WORK ITEM
Your task is to copy each line of the records that includes the string "Viewport".

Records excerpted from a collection
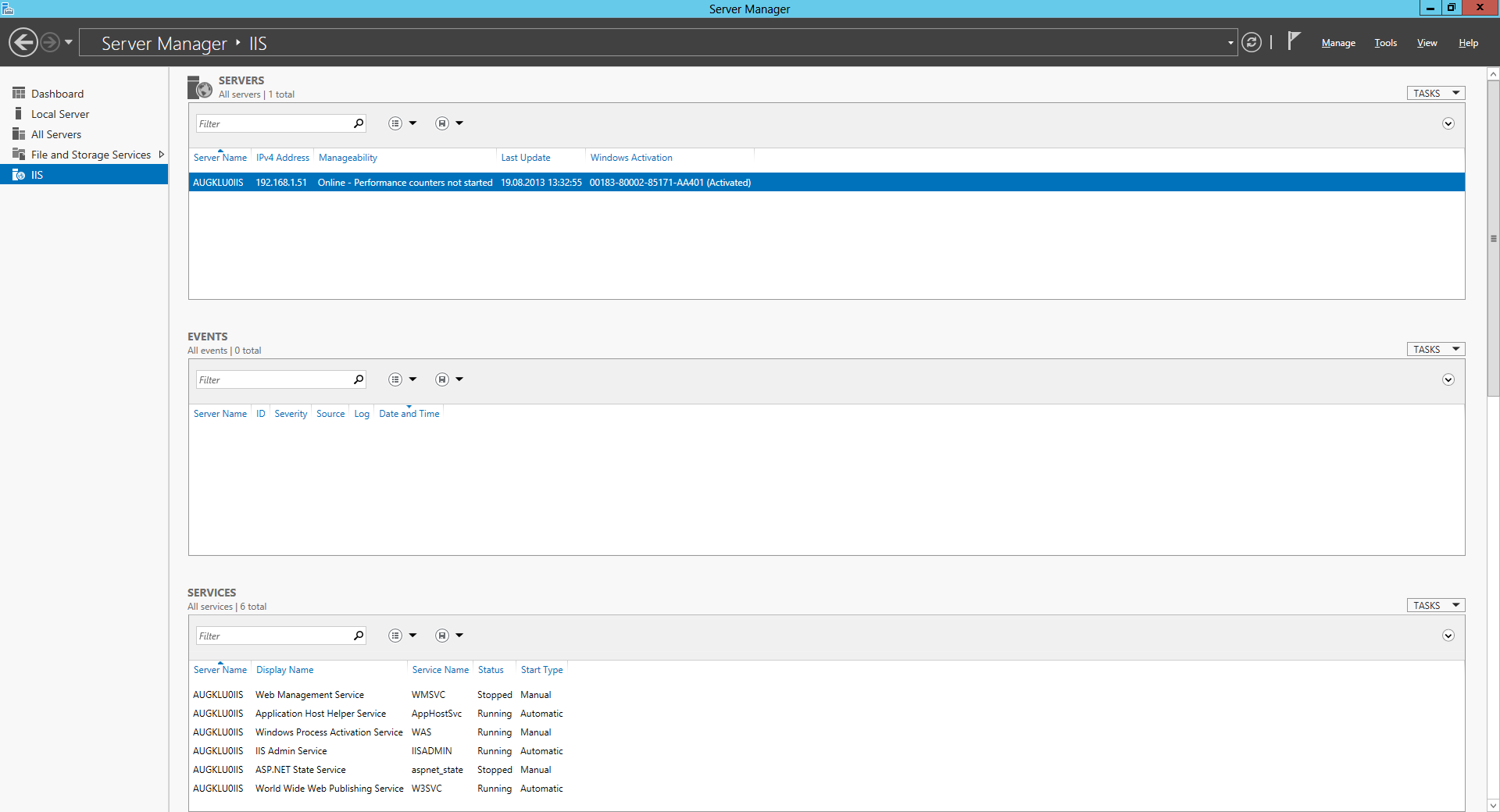
Task: Expand File and Storage Services arrow
Action: tap(162, 155)
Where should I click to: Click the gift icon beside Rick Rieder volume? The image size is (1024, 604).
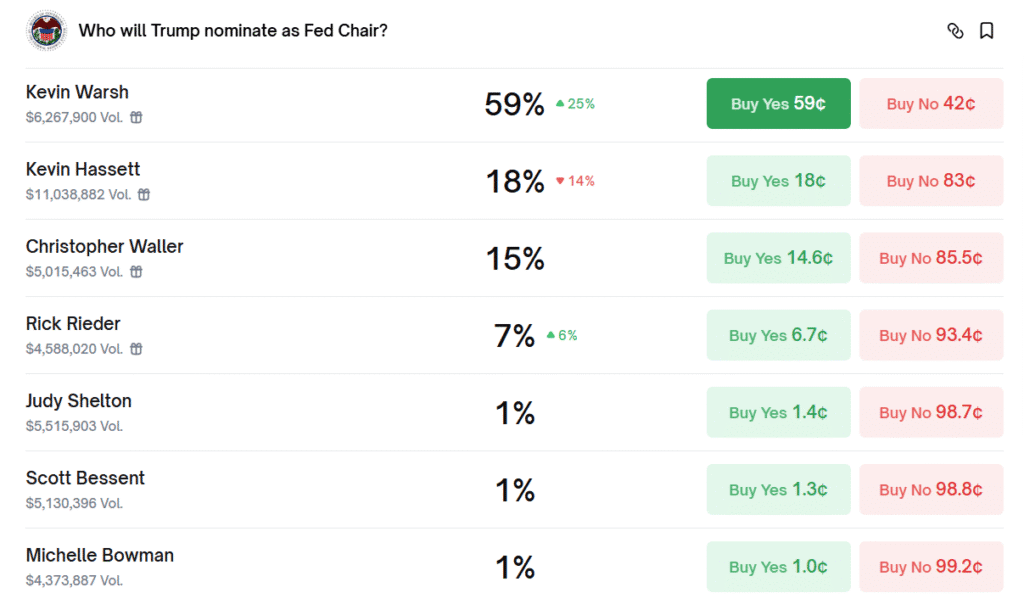pos(136,349)
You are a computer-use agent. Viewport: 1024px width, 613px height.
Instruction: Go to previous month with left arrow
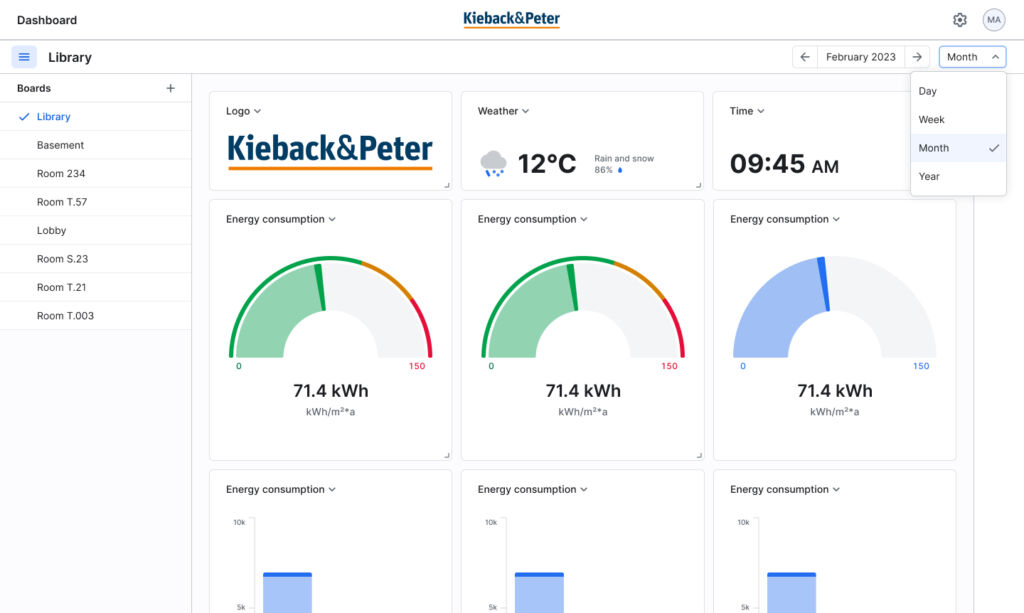[805, 57]
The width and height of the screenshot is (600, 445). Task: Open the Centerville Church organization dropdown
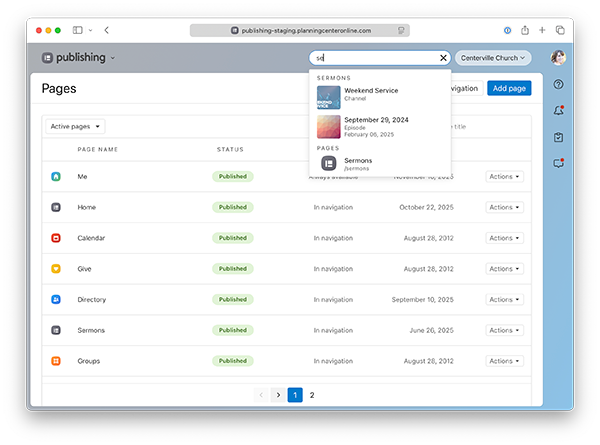point(495,58)
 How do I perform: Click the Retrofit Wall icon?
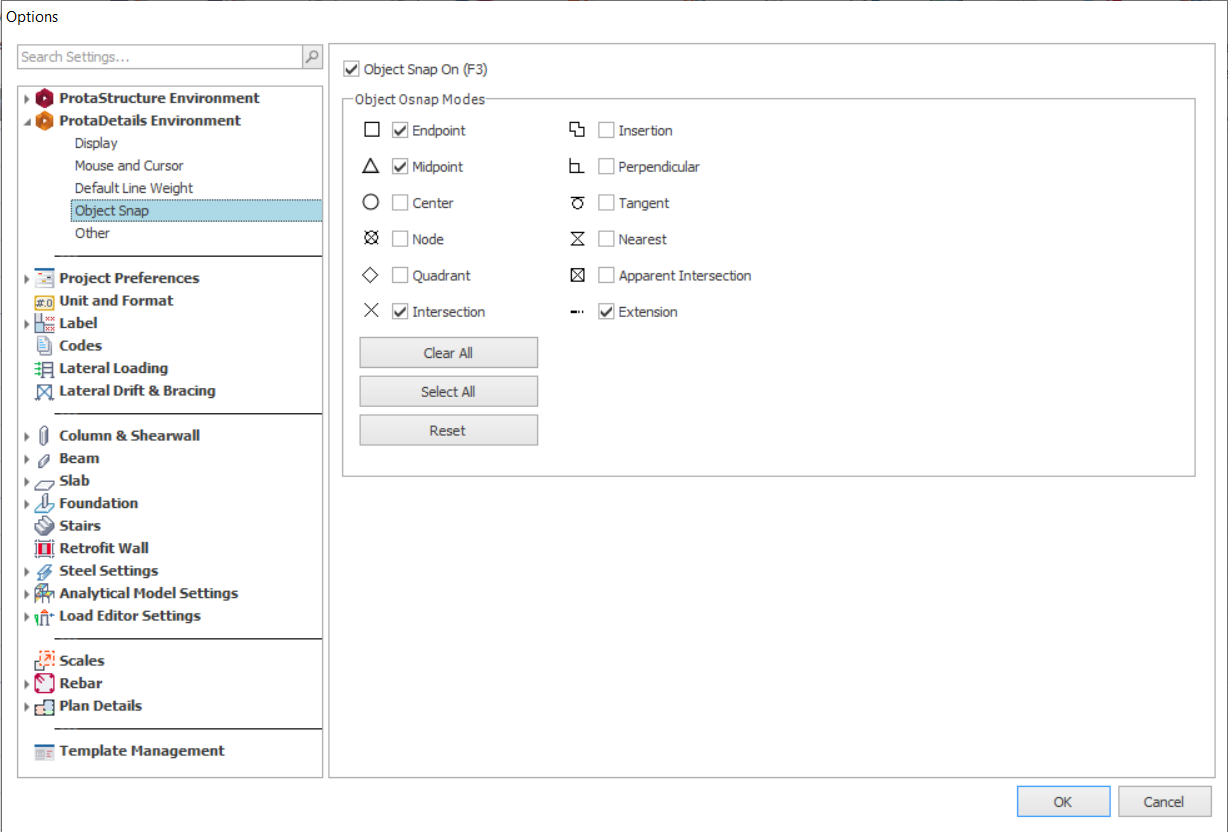point(44,549)
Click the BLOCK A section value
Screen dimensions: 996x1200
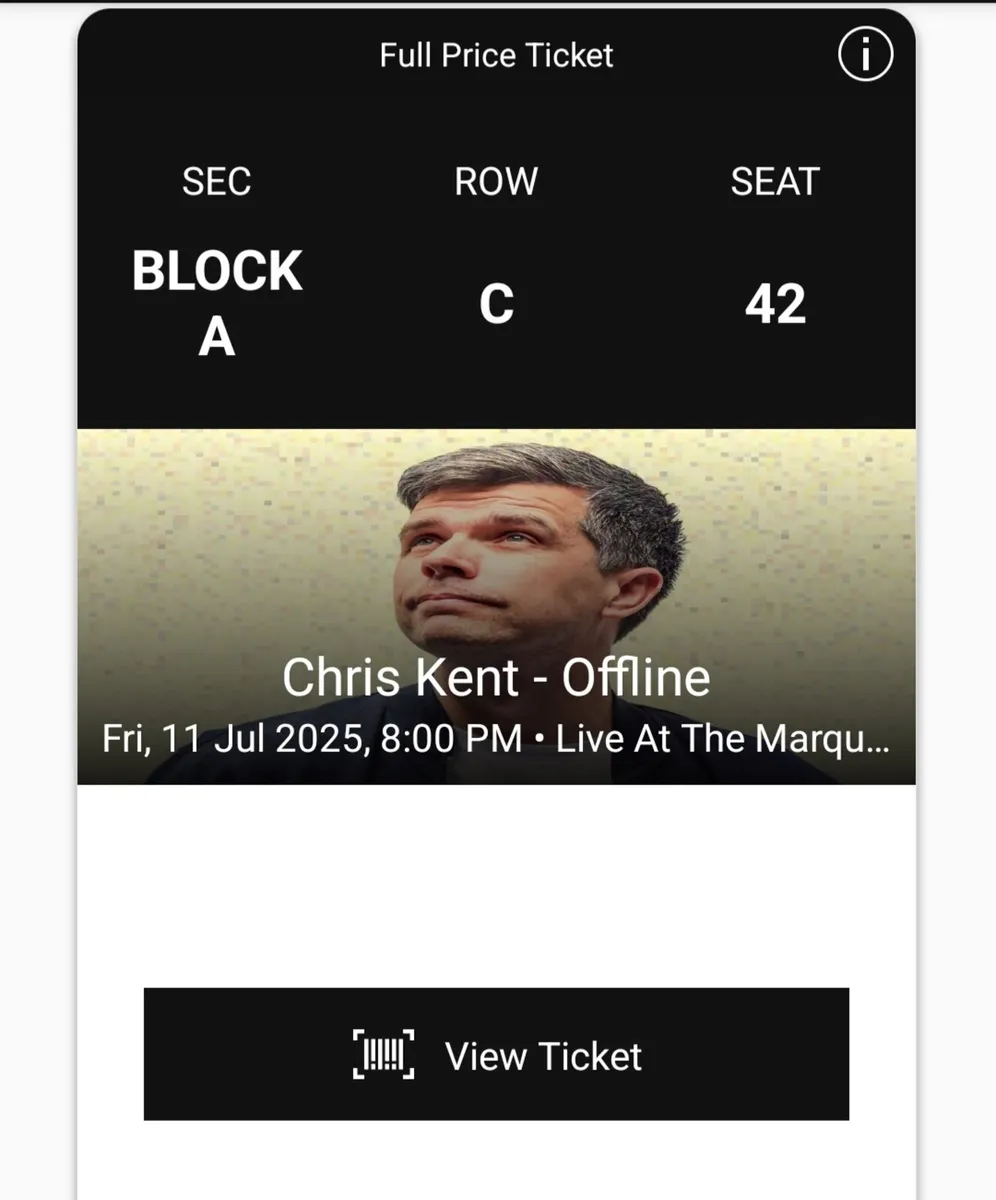pos(217,303)
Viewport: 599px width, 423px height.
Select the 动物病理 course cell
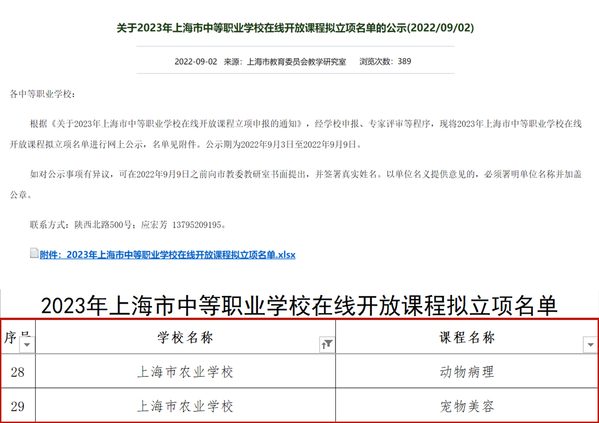(467, 371)
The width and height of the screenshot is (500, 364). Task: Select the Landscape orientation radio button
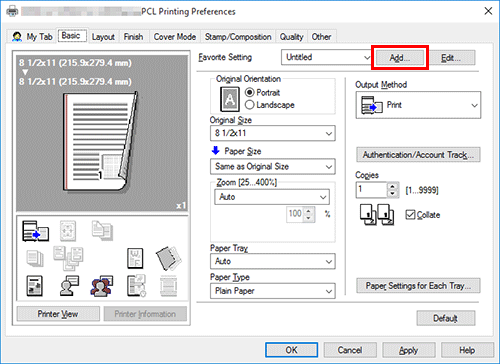coord(249,105)
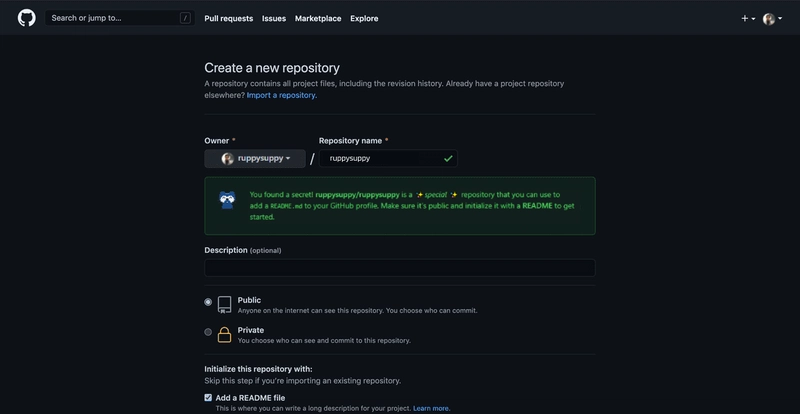Image resolution: width=800 pixels, height=414 pixels.
Task: Open the Learn more link about README
Action: coord(431,408)
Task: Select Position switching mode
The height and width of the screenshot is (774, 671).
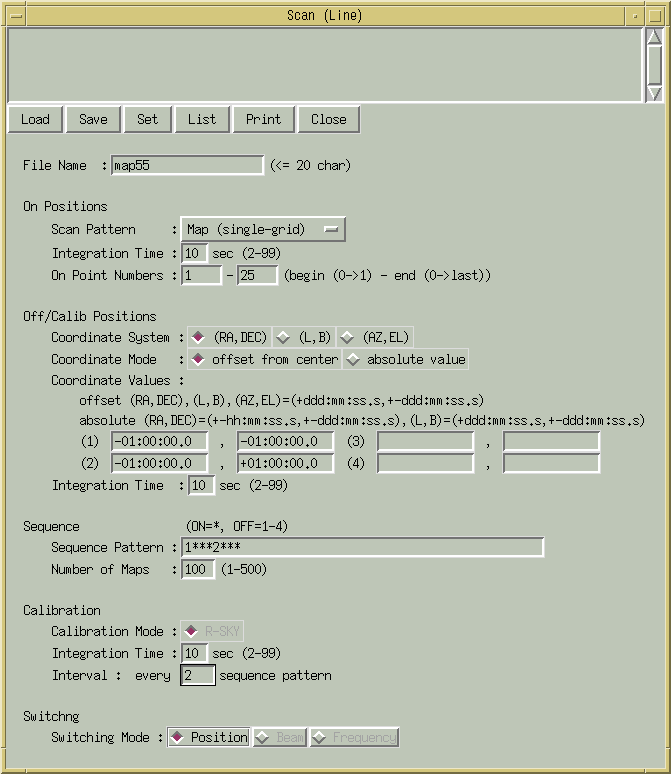Action: [209, 738]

ANSWER FOR THE TASK
You are a computer-use agent. Viewport: 1024px width, 613px height.
Viewport: 599px width, 423px height.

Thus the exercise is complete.